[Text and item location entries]

____________________

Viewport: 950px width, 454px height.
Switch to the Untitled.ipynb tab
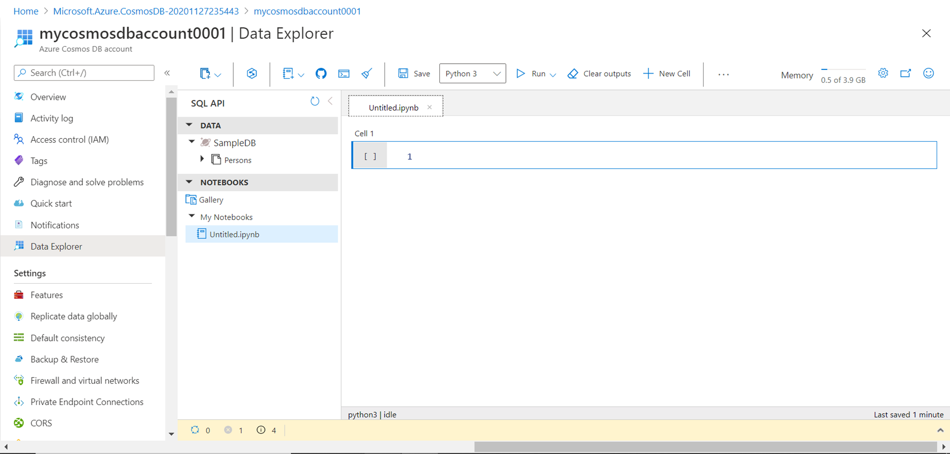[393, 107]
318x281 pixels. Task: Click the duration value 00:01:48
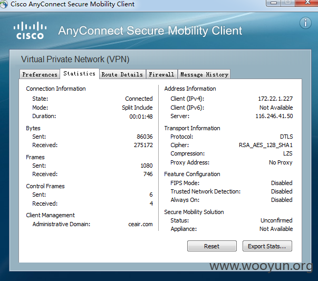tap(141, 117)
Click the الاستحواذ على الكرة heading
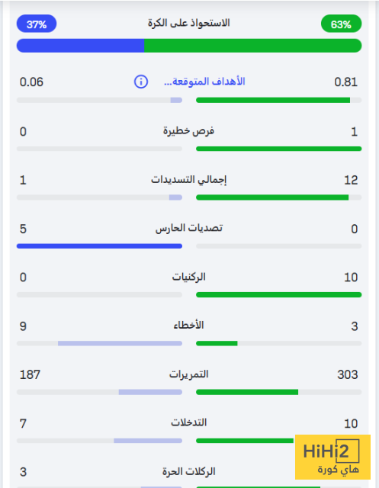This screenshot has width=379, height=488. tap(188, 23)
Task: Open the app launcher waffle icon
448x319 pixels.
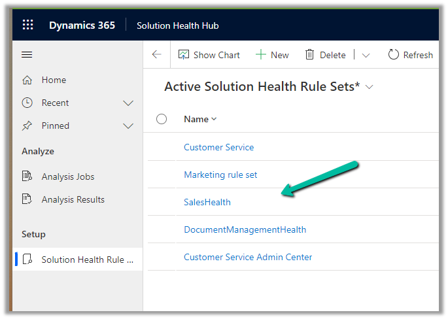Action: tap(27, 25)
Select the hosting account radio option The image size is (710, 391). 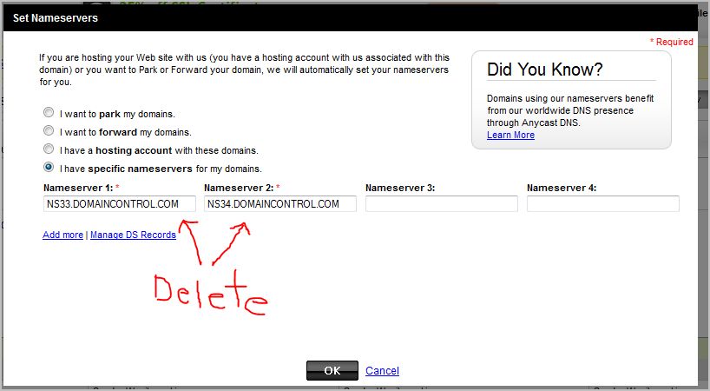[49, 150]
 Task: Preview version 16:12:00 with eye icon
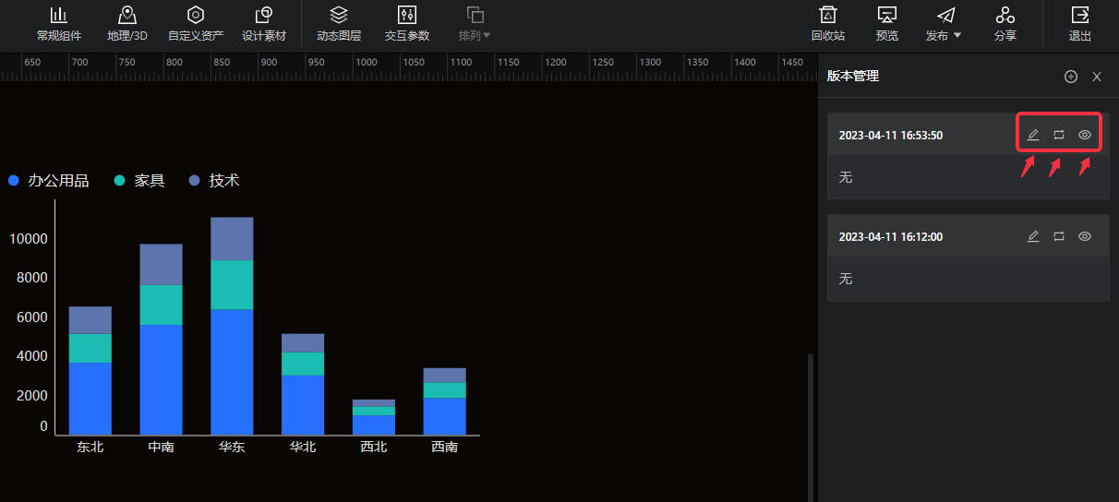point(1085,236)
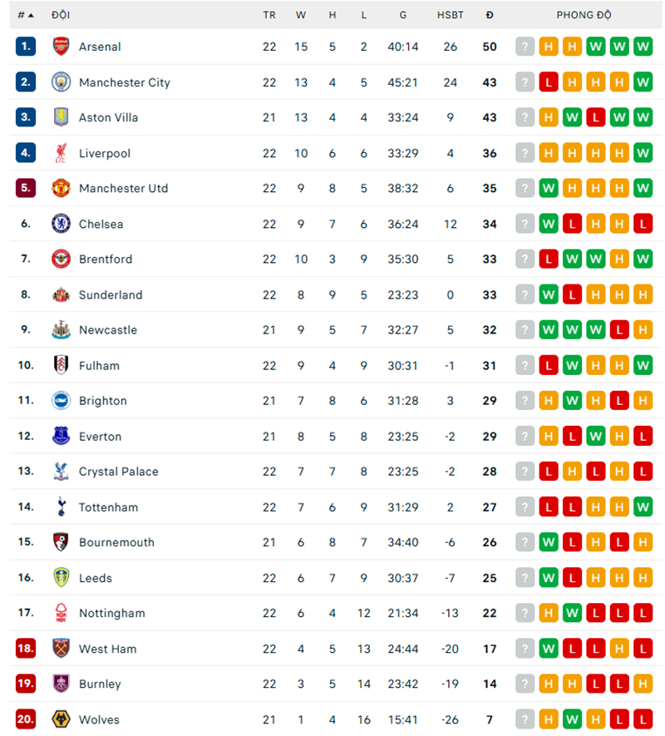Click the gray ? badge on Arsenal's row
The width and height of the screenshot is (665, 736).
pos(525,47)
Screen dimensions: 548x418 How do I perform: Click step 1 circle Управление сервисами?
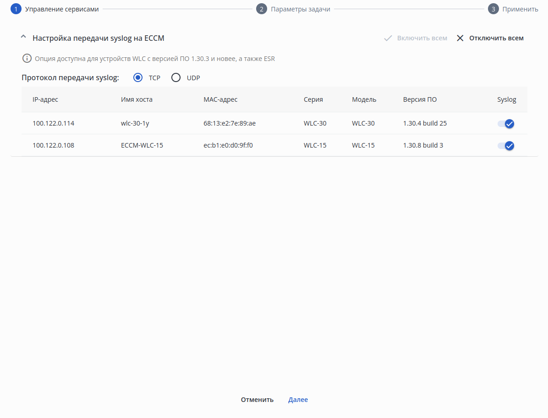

____________________

Return every line of the records above that contains the string "icon", treating uppercase and lowercase letters as different.

_Written response_
Task: Open the app launcher waffle icon
 Task: Preview version 16:12:00 with eye icon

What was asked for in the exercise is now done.